In the first contribution, we propose DAMA, a dual arbitration mechanism that imposes an upper bound on the cumulative latency of LTC requests without unduly impacting the performance of NLTC requests. DAMA comprises a high-performance arbiter, a real-time arbiter, and a mechanism that constantly monitors the cumulative latency of requests suffered by each requestor. DAMA primarily executes in high-performance mode and only switches to real-time mode in the rare instances when its incorporated mechanism detects a violation of a task's timing guarantee. We demonstrate the effectiveness of our arbitration scheme by adapting a predictable prefetcher that issues NLTC requests and attaching it to the L1 caches of our cores. We show both formally and experimentally that DAMA provides timing guarantees for LTC requests while processing other NLTC requests. Our evaluation demonstrates that with a negligible overhead of less than 1% on the cumulative latency bound of LTC requests, DAMA can achieve an equivalent average performance to a prefetcher that processes requests under a high-performance arbitration scheme.

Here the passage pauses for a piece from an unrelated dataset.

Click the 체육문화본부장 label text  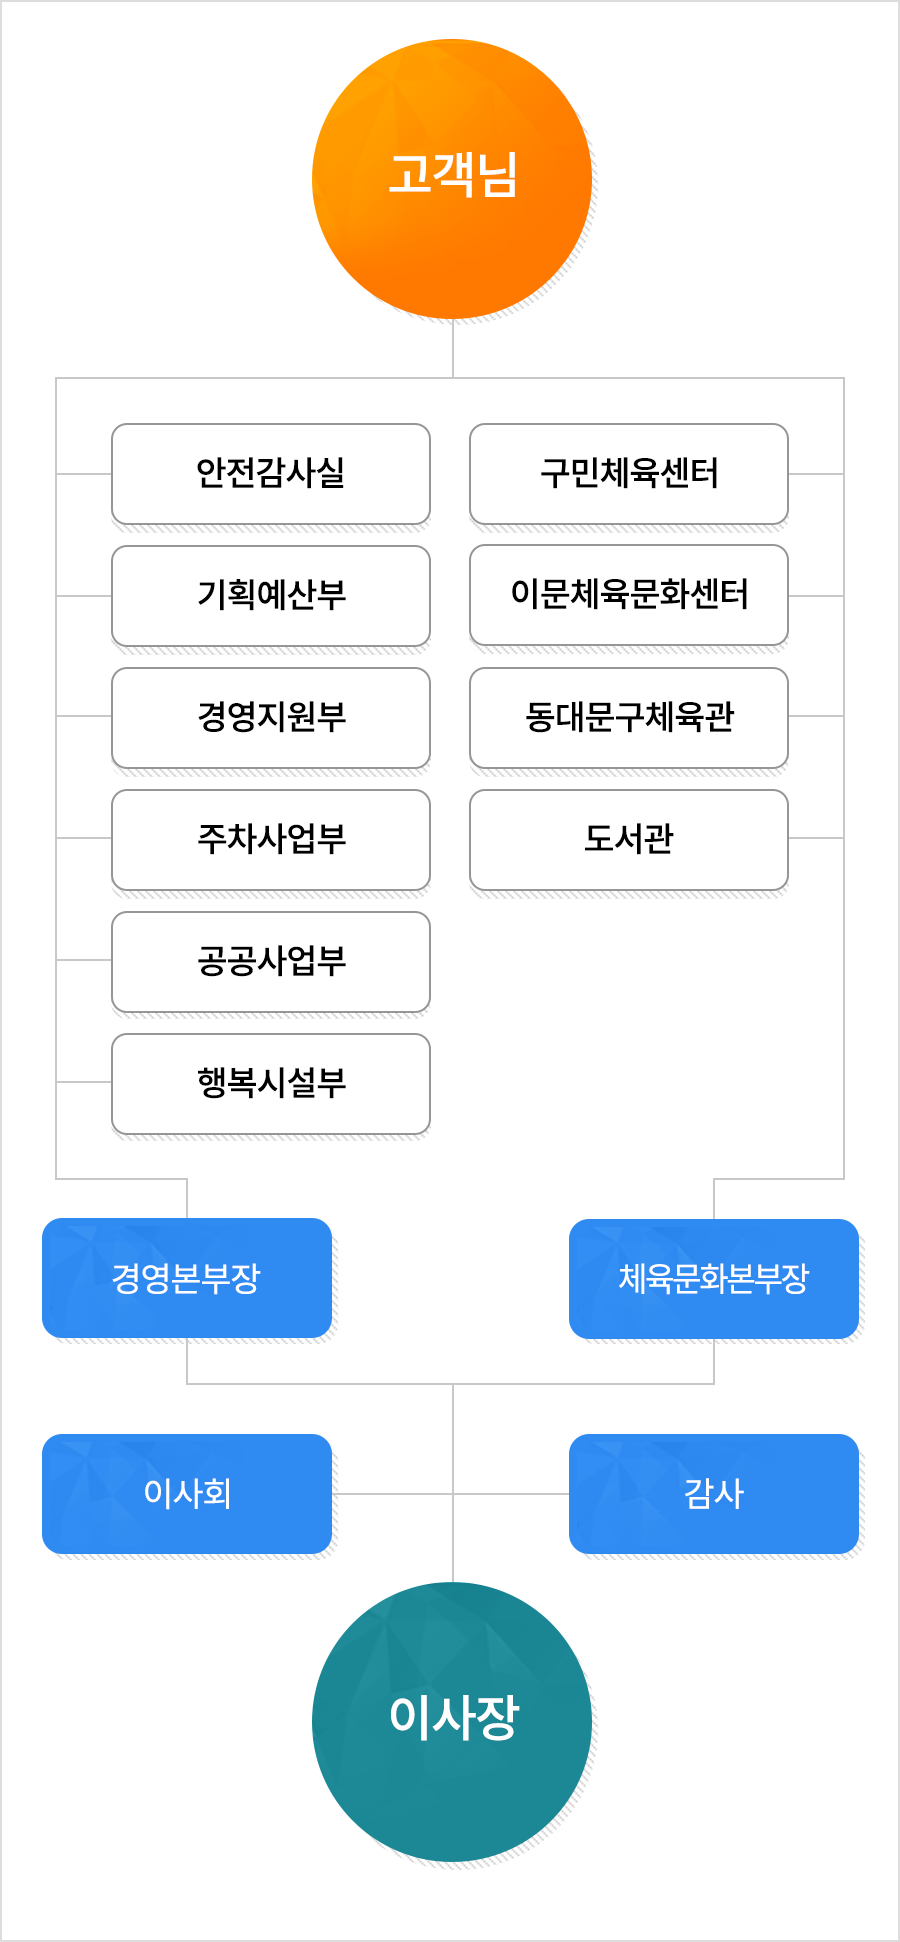pyautogui.click(x=714, y=1278)
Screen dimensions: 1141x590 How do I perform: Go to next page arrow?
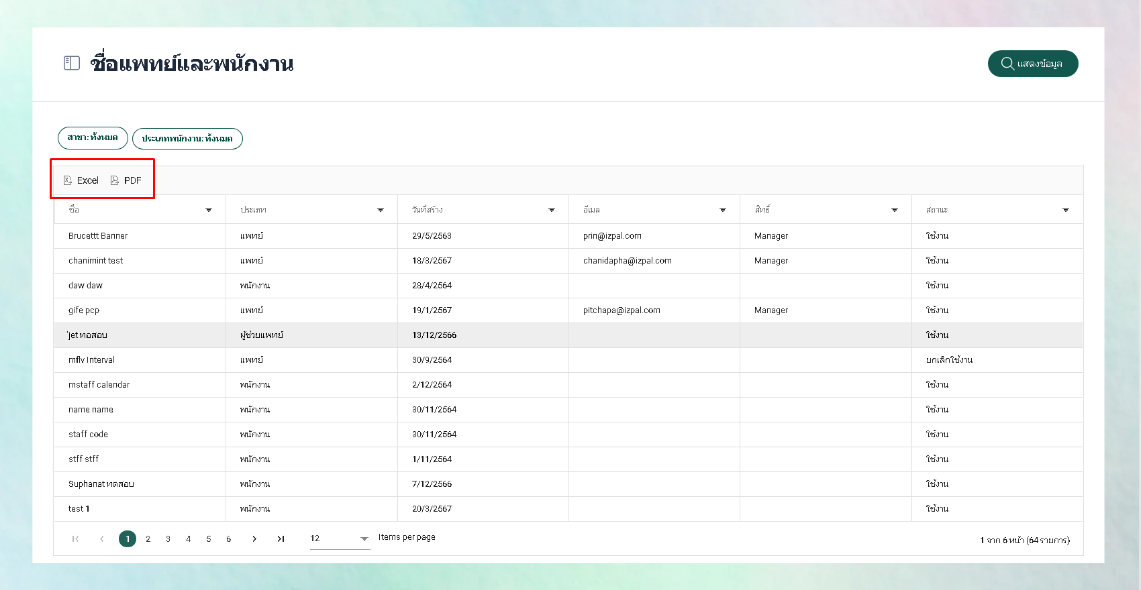(254, 539)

In the second contribution, we introduce a novel hardware mechanism at the cache controller level that leverages the LRU age bits to perform duration-based cache locking. Our proposed mechanism dynamically locks and unlocks cache lines for different durations at run-time, without the need to modify the program's code. We further devise a heuristic that analyzes a program's loop structure and selects the set of addresses to be locked in a L1 instruction cache alongside their locking durations. Evaluation results show that our duration-based locking mechanism significantly reduces initialization overhead and eliminates the need for program code modifications. The proposed mechanism achieves a performance comparable to the dynamic approach, which adjusts locked program content at runtime.